Dr Spackman was described as “a wise physician and a kind and faithful personal friend. All who knew him honoured him for his true liberality of sentiment and action, his high minded honour and integrity and his fidelity to a lofty standard of duty in every relation of life. None could find admission to the circle of the family without feeling that reverence and love for the head of the family that animated and guided all and made the home peculiarly happy”.
Apart from his ministrations to the sick, Dr Spackman played his part in village life, serving on various committees, such as that of the Lecture Institute and Reading Club, and most of his children and no doubt his wife, took an active part in the social welfare work in the village. Harriet, the eldest daughter, was prominent in a number of organizations and was Secretary of the Girls Friendly Society for 18 years. When she died in 1915 a brass tablet on the wall of the St Nicholas Chapel and the alter rails, were given by that Society in her memory. Rose married Dr Warington and was a well-loved step-mother to his children, and Etheldreda married Canon Vaughan’s curate, the Rev Colin J Creed.
Alice Spackman’s school
Alice was the one who went to Cheltenham College then trained as a teacher and ran the school at Bowers House. There were only a few children to begin with, three in fact, and it is very pleasing to record that two of these little girls were still living in Harpenden (in 1975) remained great friends and very fond of each other.
Later the school flourished and “Miss Alice” enlisted the help of her youngest sister Gertrude, and a friend who used to drive over from Mackereye End each day.
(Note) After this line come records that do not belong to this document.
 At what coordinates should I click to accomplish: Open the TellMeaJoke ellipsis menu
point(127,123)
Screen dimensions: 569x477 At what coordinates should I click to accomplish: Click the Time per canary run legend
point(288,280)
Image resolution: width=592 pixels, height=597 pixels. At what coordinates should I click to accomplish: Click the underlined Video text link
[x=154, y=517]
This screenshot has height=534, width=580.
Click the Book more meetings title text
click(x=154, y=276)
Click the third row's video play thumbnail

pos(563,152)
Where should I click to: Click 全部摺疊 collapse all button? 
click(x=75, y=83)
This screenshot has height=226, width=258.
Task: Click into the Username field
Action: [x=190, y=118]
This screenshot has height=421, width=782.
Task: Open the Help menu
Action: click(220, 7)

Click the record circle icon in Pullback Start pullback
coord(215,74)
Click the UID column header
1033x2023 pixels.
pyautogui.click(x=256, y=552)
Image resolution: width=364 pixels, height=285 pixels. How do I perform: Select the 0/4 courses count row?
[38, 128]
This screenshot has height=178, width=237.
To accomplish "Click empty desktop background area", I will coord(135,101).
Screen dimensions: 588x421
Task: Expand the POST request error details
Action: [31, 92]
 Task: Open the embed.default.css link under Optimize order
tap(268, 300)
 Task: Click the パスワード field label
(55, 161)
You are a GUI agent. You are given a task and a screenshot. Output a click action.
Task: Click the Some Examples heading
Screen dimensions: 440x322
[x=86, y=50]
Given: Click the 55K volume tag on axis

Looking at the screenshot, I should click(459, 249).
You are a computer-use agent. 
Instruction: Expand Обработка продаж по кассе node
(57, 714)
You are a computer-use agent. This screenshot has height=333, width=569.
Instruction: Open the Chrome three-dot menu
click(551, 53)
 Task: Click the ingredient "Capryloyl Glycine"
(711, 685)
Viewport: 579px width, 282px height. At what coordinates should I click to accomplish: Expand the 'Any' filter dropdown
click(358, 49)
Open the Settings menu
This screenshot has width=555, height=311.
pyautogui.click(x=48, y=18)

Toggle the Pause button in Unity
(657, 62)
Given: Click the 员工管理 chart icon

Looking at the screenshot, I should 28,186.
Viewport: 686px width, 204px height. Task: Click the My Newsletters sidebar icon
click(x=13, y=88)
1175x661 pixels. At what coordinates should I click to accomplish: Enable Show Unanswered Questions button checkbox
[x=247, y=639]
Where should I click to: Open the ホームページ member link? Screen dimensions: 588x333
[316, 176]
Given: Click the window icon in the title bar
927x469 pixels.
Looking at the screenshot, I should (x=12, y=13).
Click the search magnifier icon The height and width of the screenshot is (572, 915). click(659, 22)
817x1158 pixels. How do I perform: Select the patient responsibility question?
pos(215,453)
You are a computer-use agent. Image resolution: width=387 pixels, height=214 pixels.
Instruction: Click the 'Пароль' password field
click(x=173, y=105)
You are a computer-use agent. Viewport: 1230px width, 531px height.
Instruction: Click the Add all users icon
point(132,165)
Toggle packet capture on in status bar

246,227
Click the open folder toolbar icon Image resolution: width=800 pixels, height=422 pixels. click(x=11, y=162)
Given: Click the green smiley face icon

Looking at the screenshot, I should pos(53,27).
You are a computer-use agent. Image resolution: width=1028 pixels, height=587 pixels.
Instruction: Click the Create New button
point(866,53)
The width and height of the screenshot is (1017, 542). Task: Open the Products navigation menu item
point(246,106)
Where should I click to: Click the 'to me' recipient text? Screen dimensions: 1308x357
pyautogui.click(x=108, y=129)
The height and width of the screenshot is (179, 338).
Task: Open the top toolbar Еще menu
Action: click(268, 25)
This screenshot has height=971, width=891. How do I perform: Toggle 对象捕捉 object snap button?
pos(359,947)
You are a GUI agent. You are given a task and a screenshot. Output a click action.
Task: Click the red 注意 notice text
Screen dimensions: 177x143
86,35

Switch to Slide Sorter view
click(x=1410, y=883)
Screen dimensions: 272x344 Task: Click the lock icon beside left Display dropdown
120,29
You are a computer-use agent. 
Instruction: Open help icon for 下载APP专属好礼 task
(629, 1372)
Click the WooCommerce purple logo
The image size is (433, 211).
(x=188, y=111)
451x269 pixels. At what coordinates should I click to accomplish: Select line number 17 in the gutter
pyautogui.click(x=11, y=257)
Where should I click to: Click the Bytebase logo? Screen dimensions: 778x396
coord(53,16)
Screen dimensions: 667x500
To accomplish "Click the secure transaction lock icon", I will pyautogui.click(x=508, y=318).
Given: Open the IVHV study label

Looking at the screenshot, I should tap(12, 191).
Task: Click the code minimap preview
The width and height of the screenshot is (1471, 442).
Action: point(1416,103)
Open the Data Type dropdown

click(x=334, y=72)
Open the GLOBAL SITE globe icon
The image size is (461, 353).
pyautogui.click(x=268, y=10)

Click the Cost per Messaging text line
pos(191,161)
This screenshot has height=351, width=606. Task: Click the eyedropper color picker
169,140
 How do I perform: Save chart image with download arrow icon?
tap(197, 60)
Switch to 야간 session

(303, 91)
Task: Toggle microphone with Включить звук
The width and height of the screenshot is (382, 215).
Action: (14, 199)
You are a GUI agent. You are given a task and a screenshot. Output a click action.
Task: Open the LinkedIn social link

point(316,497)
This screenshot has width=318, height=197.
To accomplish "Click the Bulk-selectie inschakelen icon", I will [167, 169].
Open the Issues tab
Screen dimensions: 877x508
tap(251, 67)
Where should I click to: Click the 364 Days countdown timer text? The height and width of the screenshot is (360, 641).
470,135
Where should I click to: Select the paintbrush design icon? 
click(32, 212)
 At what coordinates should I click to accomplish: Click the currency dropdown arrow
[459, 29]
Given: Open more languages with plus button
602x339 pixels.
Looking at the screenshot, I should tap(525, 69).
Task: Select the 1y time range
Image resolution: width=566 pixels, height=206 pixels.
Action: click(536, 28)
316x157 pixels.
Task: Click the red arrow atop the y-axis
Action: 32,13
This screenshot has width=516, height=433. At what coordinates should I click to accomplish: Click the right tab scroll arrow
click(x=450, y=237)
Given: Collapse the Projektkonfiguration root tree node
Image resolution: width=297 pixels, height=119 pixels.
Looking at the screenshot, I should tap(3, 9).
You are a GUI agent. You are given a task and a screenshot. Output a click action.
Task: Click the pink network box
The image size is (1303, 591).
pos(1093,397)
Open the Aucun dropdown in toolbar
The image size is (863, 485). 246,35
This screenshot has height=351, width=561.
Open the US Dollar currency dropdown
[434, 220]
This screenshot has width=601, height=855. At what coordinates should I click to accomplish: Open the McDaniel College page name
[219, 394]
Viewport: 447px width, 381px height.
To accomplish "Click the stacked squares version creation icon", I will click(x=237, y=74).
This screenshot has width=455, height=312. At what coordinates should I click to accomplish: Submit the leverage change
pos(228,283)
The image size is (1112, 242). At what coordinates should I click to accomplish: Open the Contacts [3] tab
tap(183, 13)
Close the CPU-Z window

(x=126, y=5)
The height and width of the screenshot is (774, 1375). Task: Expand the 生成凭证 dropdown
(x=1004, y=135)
Denis Wilson (brother of Theodora Wilson) “began a new phase by entering as a scholar at Alice Spackman’s school for little boys and girls on Thursday September 22nd .” (Theodora’s Journals, p.62).
One of the sons, Oscar, went to Canada, became a farmer and was a very hard man to work for. So said a local man who accepted the offer of a job there with him, but he did not stay very long. In 1879 Dr Spackman took on a young assistant, Dr William Henry Blake, who later went into partnership with him and eventually took over the practice. Dr Spackman retired in 1891 and after a long and painful illness, he died in 1892. His wife lived until 1900.